§ **What to produce**
Nothing but the pictures should go missing; return all the entries below exactly.

Stored data
○ ○ ○

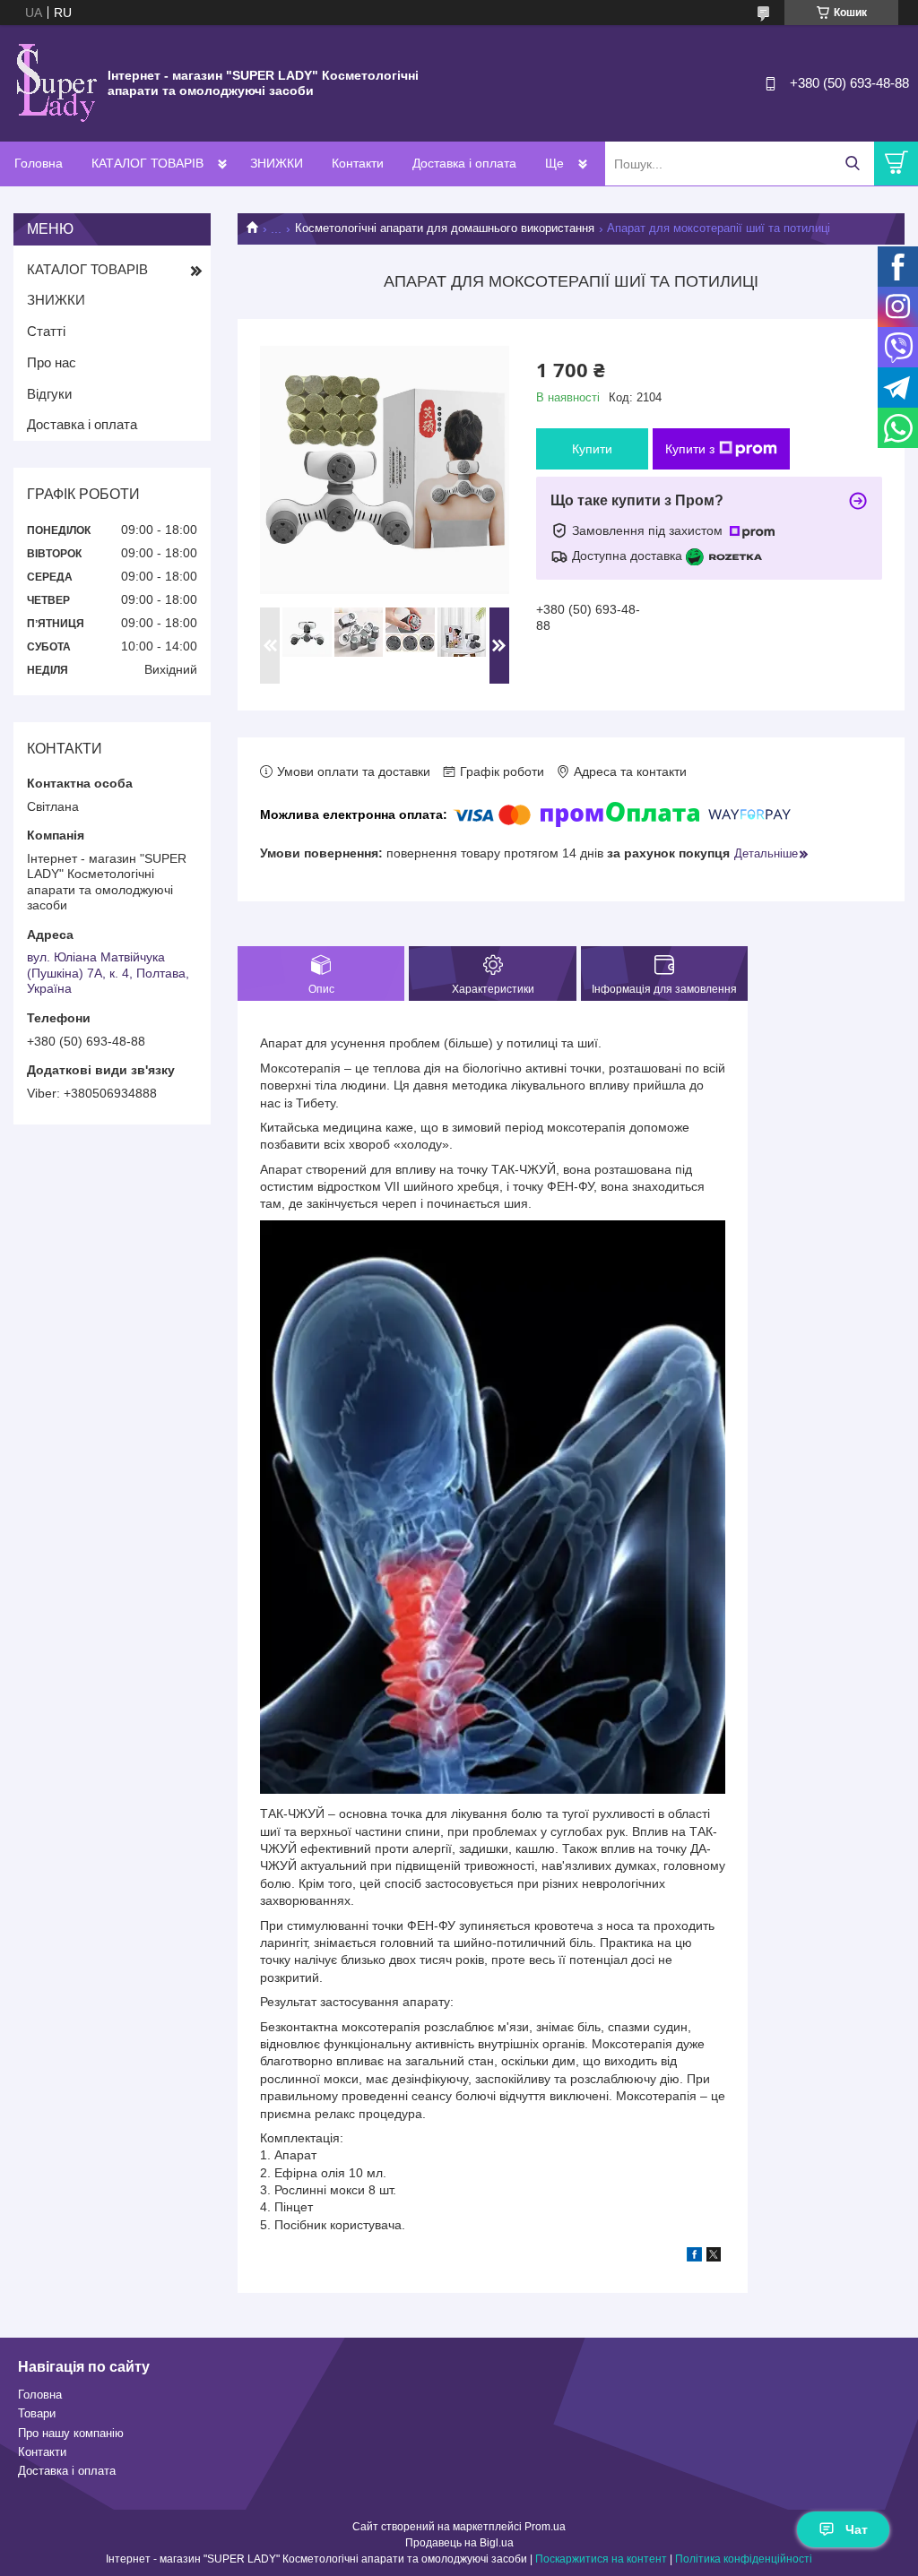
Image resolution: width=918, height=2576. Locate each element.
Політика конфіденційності (743, 2559)
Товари (37, 2413)
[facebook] (694, 2257)
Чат (856, 2529)
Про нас (51, 362)
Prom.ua (545, 2526)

○ ○ ○

§ **Task result**
Image resolution: width=918, height=2576. Locate each element.
Політика конфіденційності (743, 2559)
Товари (37, 2413)
[facebook] (694, 2257)
Чат (856, 2529)
Про нас (51, 362)
Prom.ua (545, 2526)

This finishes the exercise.